## Action item:
Print nothing but the lines below starting at the line that holds "Expand the MA" and ending at the line that holds "1091x873 pixels.", including both, each exactly as written.

>>>

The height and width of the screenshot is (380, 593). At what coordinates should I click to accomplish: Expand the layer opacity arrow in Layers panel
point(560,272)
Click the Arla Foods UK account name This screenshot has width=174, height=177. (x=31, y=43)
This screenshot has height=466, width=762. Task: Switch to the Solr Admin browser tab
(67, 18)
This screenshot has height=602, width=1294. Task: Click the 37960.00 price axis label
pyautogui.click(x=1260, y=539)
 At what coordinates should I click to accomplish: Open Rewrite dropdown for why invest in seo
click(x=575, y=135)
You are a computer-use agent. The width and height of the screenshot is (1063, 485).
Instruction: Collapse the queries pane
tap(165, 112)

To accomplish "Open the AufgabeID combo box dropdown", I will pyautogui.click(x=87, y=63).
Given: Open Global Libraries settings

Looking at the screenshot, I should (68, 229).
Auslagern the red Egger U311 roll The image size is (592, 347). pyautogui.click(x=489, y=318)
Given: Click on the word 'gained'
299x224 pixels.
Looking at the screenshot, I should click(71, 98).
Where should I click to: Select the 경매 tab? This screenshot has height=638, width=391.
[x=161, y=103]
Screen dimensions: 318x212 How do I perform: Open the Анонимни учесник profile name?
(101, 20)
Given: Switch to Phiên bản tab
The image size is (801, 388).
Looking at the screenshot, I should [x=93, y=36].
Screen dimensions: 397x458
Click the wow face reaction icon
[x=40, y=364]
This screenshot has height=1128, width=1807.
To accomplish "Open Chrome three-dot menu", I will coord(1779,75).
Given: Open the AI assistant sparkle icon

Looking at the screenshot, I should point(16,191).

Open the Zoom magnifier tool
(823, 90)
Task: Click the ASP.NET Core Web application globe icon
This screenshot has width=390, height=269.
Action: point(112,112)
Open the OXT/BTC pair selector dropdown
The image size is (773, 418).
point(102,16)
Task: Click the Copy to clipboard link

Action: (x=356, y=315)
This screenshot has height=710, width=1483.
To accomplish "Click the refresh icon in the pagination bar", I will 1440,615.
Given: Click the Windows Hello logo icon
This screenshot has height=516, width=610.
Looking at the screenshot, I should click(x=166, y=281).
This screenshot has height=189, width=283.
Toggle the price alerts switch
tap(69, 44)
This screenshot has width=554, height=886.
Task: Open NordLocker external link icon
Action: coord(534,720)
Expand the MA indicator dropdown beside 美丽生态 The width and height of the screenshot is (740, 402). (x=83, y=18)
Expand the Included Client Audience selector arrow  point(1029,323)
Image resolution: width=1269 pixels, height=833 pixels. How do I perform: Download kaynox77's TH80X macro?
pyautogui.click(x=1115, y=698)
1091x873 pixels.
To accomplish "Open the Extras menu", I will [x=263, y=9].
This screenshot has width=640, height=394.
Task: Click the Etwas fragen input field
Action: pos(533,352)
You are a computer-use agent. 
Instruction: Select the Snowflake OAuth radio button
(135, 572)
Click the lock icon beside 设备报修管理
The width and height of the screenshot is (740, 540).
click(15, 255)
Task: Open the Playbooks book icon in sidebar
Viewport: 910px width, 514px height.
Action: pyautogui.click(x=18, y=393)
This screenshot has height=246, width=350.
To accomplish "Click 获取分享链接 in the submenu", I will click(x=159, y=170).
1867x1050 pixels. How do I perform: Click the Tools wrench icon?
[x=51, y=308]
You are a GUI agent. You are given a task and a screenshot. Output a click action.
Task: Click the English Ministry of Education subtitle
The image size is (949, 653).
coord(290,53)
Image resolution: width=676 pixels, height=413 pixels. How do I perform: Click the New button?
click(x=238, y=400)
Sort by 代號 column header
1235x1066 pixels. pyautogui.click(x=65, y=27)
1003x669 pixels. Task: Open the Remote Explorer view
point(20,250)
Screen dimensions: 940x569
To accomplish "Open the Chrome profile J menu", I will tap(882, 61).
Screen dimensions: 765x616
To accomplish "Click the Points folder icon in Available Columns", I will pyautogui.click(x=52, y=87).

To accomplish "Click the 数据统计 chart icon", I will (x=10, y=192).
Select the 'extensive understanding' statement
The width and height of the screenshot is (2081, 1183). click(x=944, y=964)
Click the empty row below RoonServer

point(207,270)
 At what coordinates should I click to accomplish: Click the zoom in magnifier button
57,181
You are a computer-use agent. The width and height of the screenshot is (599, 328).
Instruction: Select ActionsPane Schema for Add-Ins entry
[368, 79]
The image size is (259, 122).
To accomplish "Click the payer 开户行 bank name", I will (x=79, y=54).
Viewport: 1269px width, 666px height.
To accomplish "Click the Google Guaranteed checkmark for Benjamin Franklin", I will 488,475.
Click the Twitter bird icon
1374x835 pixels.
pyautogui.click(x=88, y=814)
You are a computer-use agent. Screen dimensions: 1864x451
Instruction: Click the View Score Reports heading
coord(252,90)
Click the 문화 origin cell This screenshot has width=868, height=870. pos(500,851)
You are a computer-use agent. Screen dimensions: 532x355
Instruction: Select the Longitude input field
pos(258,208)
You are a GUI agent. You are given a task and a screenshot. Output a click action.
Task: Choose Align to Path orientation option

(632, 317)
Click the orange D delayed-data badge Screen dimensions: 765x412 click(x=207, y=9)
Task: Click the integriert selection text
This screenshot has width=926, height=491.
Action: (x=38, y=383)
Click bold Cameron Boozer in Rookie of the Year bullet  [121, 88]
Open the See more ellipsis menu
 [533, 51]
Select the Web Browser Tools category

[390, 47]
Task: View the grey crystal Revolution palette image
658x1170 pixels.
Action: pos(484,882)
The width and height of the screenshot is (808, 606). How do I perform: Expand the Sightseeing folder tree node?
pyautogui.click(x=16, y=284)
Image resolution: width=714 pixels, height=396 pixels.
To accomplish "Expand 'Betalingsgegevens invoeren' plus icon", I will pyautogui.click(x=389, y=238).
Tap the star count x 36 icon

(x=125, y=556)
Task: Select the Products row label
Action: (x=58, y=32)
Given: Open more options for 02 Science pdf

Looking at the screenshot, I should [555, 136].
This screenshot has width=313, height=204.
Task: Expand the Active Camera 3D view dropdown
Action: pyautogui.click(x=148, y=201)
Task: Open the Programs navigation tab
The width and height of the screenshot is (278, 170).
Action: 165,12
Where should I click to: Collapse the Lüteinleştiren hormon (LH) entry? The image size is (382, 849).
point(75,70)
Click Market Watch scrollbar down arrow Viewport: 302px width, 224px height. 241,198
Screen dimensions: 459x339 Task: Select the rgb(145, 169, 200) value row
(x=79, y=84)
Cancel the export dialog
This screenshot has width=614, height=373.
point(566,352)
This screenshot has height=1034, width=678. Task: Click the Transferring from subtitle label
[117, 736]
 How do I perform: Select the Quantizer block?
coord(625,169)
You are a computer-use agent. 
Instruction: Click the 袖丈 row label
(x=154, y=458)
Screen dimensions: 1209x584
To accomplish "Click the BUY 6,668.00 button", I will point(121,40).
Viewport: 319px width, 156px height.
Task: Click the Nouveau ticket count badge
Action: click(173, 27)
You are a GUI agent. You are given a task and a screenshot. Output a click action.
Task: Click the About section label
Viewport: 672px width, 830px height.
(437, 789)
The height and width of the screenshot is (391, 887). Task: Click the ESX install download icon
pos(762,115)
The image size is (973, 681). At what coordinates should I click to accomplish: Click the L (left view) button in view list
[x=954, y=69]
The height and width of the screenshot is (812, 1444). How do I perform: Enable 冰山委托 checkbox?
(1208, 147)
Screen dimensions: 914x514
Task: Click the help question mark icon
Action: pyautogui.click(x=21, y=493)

<<<

## Reply to the task:
Expand the MA indicator dropdown beside 美丽生态 The width and height of the screenshot is (740, 402). (x=83, y=18)
Expand the Included Client Audience selector arrow  point(1029,323)
Image resolution: width=1269 pixels, height=833 pixels. How do I perform: Download kaynox77's TH80X macro?
pyautogui.click(x=1115, y=698)
1091x873 pixels.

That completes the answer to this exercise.